Our China lawyers often get calls from companies that want to get their product or service into China or increase sales there. These companies often believe that they have two choices: go it alone via a China WFOE or form a joint venture with a Chinese company. Most of the time, they believe that forming a China WFOE is their only option, oftentimes because they have been told this by an unscrupulous or ill-informed China entity formation company. You have other options, oftentimes better options. As you should realize by now (just by the fact that this is Part 12 on how to form a China WFOE) that forming a WFOE in China is expensive and time consuming and maintaining and closing down a China WFOE is not piece of cake either bvi company setup.
This is the first question our China lawyers ask of anyone who comes to us saying that they need a China WFOE.
This is the first question our China lawyers ask anyone who says they need a China WFOE.
When is a WFOE absolutely necessary? If you will be employing anyone in China or want to get paid within China, forming a WFOE will almost always be the way to go. For almost everything else, you probably have other options. If all you want to do is sell your product or service to China, you have other options. This post discusses how entering into a distributorship relationship with a Chinese company (or companies) is another option. Future posts will discuss licensing arrangements and simply selling from your home country, be it the United States, England, Sweden, or wherever work visa hong kong.
From a strictly legal perspective, distribution (and agency and reseller) relationships between foreign and Chinese companies are fairly straightforward. They certainly are easier and less risky than joint venture deals and they are almost always far less costly and time consuming than going it alone via a China WFOE hong kong company formation.
From a business perspective, taking most products into China (both industrial and consumer products), marketing it, selling it, and then delivering it, is a massive task for most companies. China is a big and diverse country and it should be viewed as many markets, not just one. Using an experienced Chinese distributor or distributors is oftentimes the best way for foreign companies to sell their product in China.
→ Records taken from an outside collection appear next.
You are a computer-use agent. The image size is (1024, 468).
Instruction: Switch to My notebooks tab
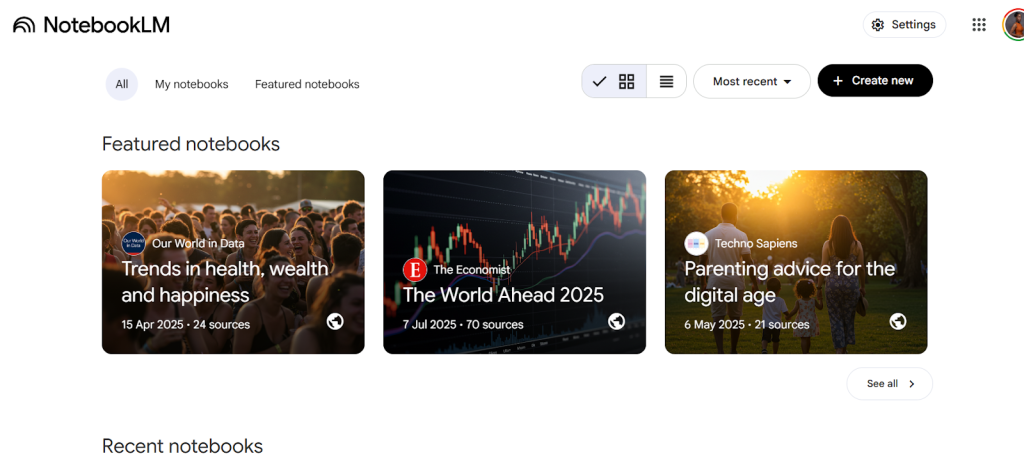click(x=191, y=84)
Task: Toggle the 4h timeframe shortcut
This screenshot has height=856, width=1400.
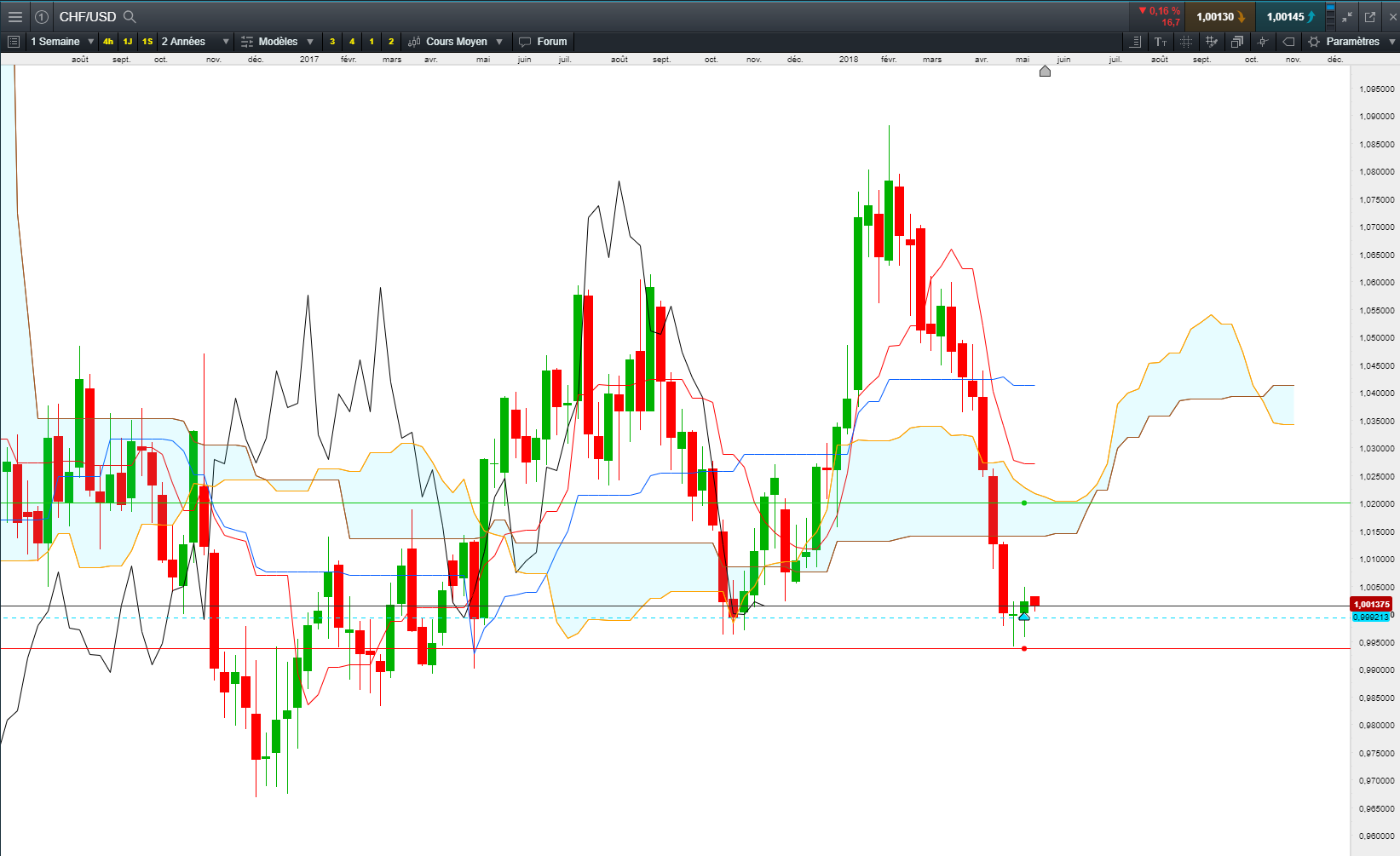Action: [x=108, y=42]
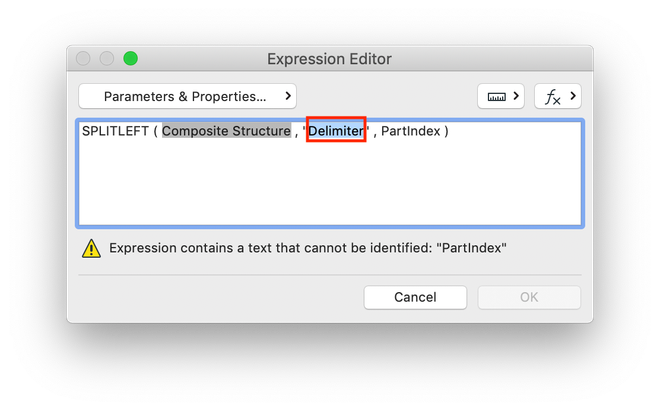Click empty space in expression field

click(330, 185)
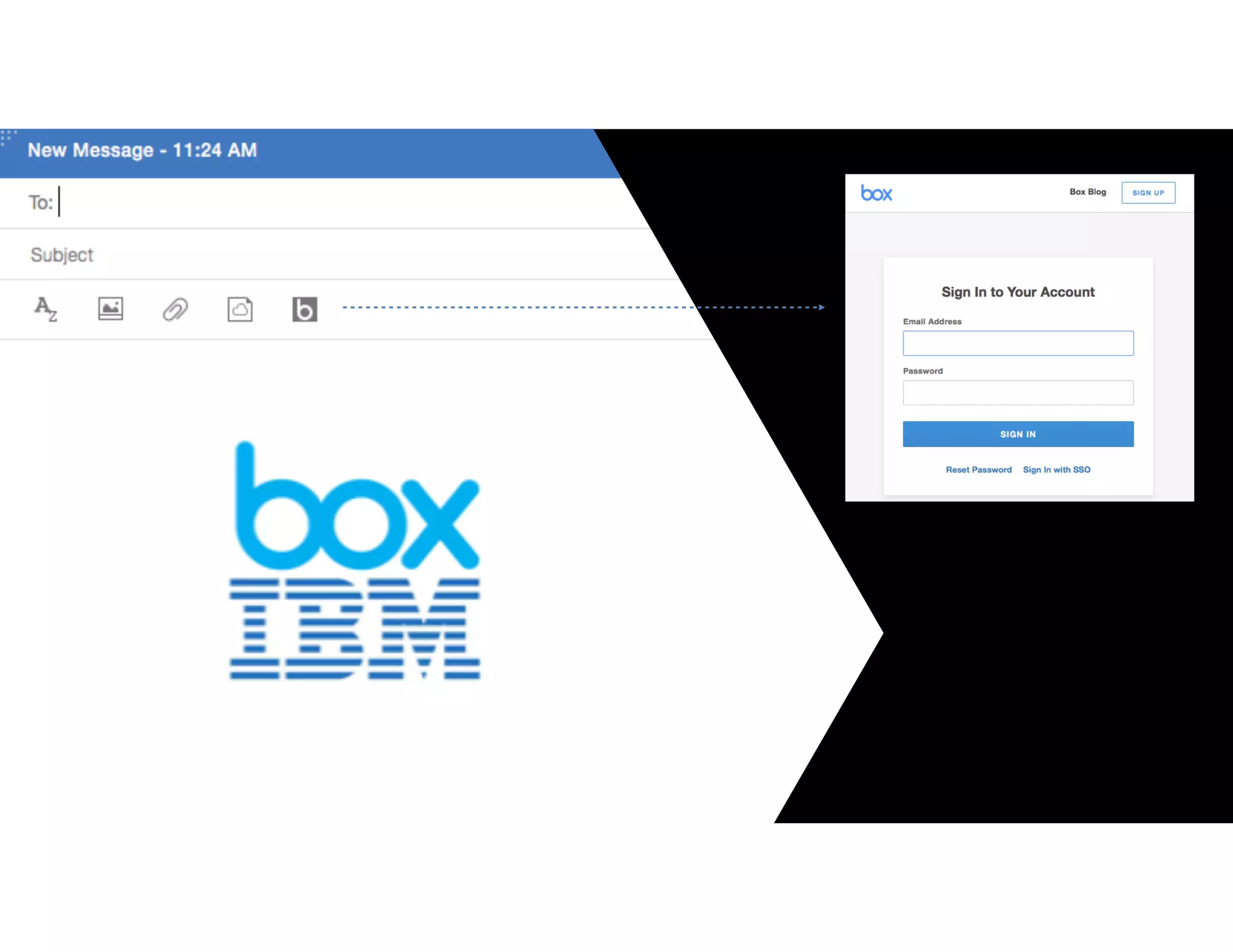Click the cloud file attachment icon
The height and width of the screenshot is (952, 1233).
[x=240, y=309]
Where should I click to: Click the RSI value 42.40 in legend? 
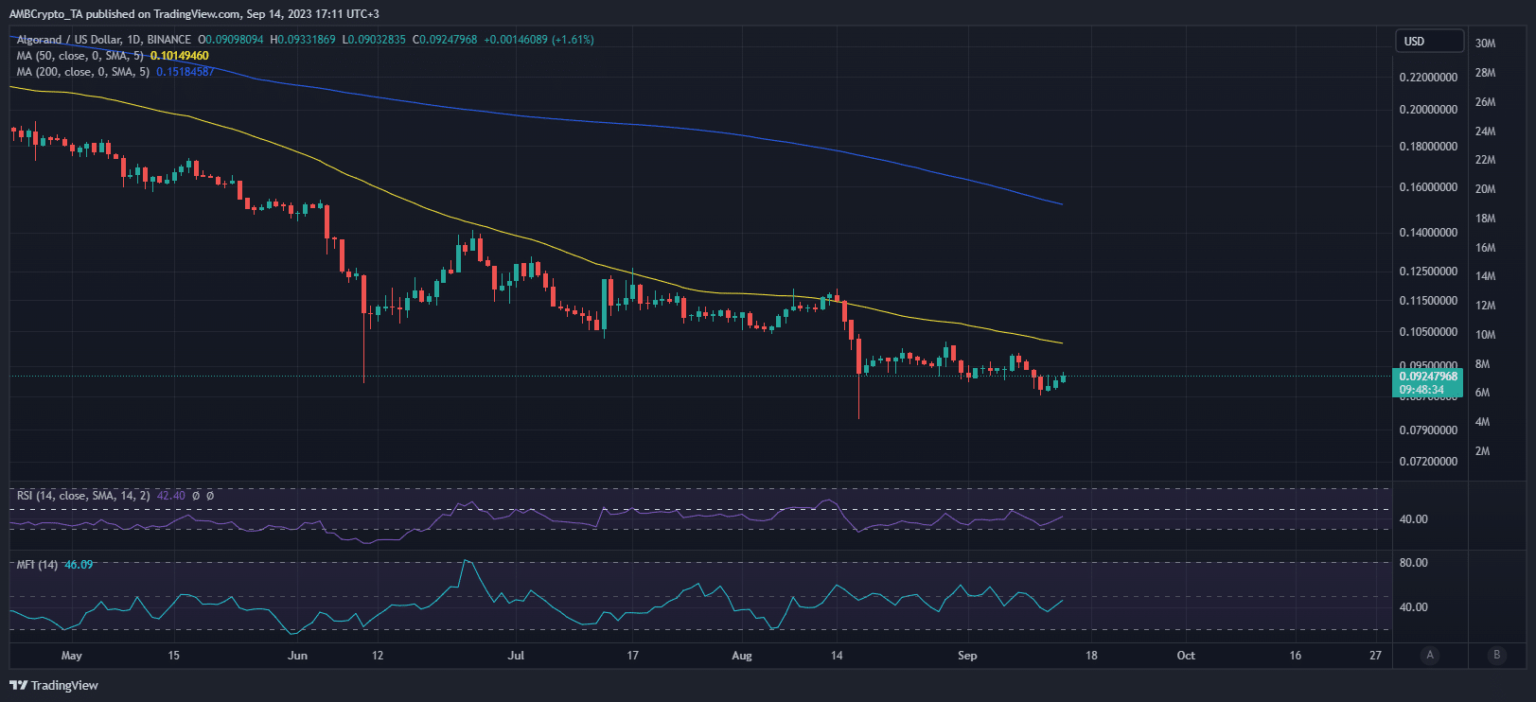coord(171,495)
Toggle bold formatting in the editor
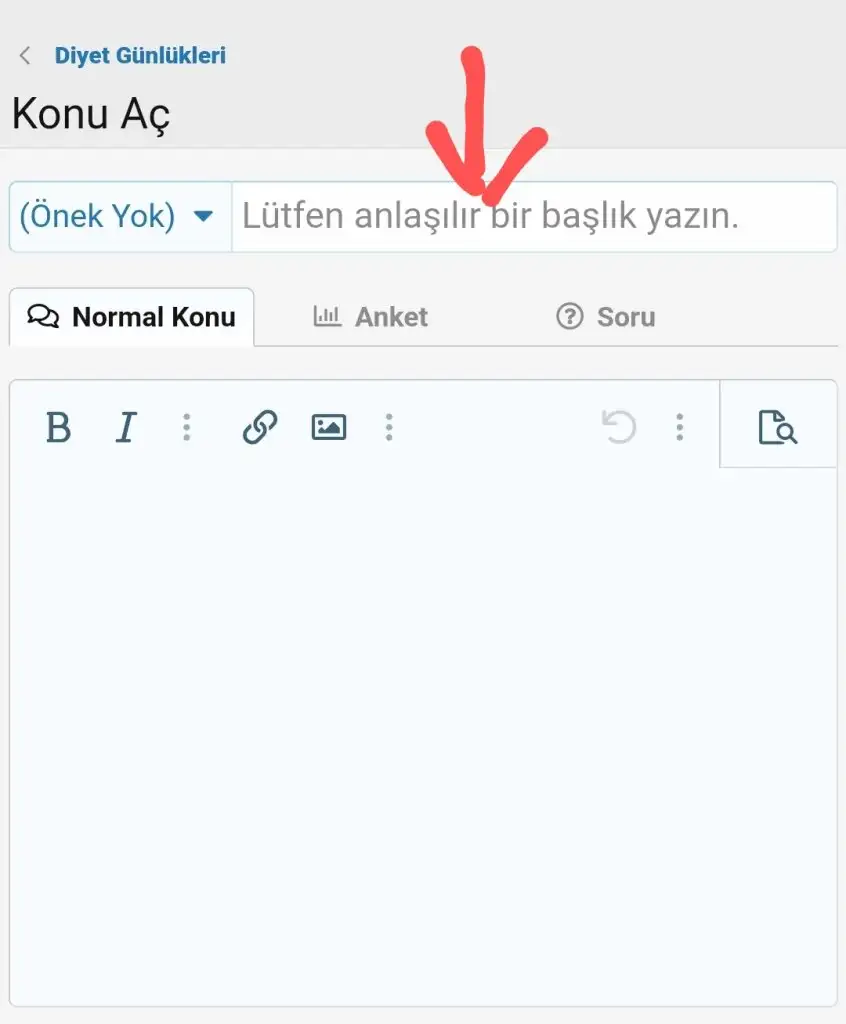 coord(58,428)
Distribution contracts with Chinese companies have much in common with US distribution agreements, but they also almost always also have stark and important differences. The United States provides distributors with all sorts of legal protections. In the United States, it can be difficult or expensive to terminate a distributor and it is not at all unusual for distributors to pursue litigation when their distribution relationship terminates. Chinese law has no special protections for distributors. China has no requirement for payment of any special compensation to a distributor whose distributorship is terminated. Our China distribution agreements nearly always provide for applying Chinese law in a Chinese court and they typically do not bother with provisions that try to work around distributor protections china company formation.